Running the enrollment numbers on ophthalmic clinical trials in the United States.

Abstract

SIGNIFICANCE This is one of the first reports to summarize the enrollment metrics for ophthalmology trials completed in the United States (US). PURPOSE This study aimed to describe US ophthalmology clinical trial enrollment metrics to facilitate planning and budgeting of US Food and Drug Administration-regulated ophthalmological drugs trials. METHODS A GlobalData PLC search was conducted on or before February 27, 2024, to evaluate the clinical trial landscape for completed ophthalmology clinical trials conducted in the US. The primary search contained only the term "ophthalmology," which was restricted to trials that were completed and were conducted within the US. Trials were classified as multicenter when trials included three sites or more, and when the enrollment search resulted in ≥30 multicenter trials for an individual indication, enrollment data were further broken down by Food and Drug Administration trial phase. RESULT The search yielded 2229 trials, which analyzed 980 different drugs produced by 854 different sponsors.
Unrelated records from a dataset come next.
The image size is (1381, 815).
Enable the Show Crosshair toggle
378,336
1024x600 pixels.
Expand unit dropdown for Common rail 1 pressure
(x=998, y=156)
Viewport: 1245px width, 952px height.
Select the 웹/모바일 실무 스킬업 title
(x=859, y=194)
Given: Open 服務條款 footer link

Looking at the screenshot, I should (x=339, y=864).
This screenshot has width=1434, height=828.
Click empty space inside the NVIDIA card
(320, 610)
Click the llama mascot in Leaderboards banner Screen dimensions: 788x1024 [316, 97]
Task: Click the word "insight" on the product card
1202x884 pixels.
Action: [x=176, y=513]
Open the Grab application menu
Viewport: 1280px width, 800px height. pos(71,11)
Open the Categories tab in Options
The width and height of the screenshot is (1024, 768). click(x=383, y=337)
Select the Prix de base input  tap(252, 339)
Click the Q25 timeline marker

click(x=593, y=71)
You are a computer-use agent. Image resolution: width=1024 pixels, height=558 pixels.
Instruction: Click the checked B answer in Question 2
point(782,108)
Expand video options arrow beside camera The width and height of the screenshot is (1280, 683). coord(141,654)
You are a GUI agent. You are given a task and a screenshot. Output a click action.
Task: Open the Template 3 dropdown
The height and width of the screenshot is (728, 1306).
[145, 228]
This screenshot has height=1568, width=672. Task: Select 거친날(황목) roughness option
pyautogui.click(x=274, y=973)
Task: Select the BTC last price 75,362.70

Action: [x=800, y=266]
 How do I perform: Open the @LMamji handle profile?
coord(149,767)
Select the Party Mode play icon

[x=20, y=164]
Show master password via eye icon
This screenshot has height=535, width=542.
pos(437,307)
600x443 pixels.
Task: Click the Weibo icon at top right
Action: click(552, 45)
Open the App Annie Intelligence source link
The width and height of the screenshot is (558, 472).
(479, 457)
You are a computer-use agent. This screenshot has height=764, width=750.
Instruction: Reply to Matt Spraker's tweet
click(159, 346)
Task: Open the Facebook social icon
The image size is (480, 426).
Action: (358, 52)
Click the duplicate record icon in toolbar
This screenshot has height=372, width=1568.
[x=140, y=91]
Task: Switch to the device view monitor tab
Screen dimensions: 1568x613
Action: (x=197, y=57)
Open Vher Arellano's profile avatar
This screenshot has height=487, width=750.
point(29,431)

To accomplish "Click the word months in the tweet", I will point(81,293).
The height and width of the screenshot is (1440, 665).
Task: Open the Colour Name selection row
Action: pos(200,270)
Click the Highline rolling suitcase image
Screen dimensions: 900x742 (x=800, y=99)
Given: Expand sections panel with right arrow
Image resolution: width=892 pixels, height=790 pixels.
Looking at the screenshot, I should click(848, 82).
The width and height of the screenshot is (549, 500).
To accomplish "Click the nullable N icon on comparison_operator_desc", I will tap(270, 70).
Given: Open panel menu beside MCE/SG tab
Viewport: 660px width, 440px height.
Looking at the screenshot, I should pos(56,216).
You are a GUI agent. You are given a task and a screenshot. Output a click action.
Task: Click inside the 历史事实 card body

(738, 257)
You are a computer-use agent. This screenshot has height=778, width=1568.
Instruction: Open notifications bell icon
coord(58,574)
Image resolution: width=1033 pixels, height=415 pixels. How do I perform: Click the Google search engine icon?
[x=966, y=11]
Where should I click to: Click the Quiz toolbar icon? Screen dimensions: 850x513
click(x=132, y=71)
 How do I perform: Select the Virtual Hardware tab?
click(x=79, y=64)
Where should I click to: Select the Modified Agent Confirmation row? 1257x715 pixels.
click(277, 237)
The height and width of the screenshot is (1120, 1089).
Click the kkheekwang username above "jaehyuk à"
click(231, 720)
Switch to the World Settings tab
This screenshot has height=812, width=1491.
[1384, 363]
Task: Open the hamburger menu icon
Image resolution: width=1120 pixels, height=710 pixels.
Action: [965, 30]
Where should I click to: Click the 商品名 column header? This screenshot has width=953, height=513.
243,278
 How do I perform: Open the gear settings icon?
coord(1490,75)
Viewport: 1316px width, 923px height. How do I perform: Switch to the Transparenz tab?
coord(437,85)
The most common indications evaluated in US trials were macular degeneration, glaucoma, macular edema, allergies, and keratoconjunctivitis. Multicenter trials by indication had an overall median enrollment period range of 4.8 to 35.1 months; number of subjects enrollment, range of 36 to 518 subjects; number of sites utilized, range of 4 to 74 sites; and enrollment rate, range of 0.11 to 4.04 subjects/sites per month. There were 17 indications with ≥30 multicenter trials, which allowed for enrollment metric calculation by trial phase. CONCLUSIONS This study provides sponsors with an understanding of the number of subjects and sites needed to complete a trial while also setting realistic enrollment timelines. Although this work represents the US market, more work is needed to better understand other countries given that country-specific guidelines and subject beliefs may impact enrollment metrics.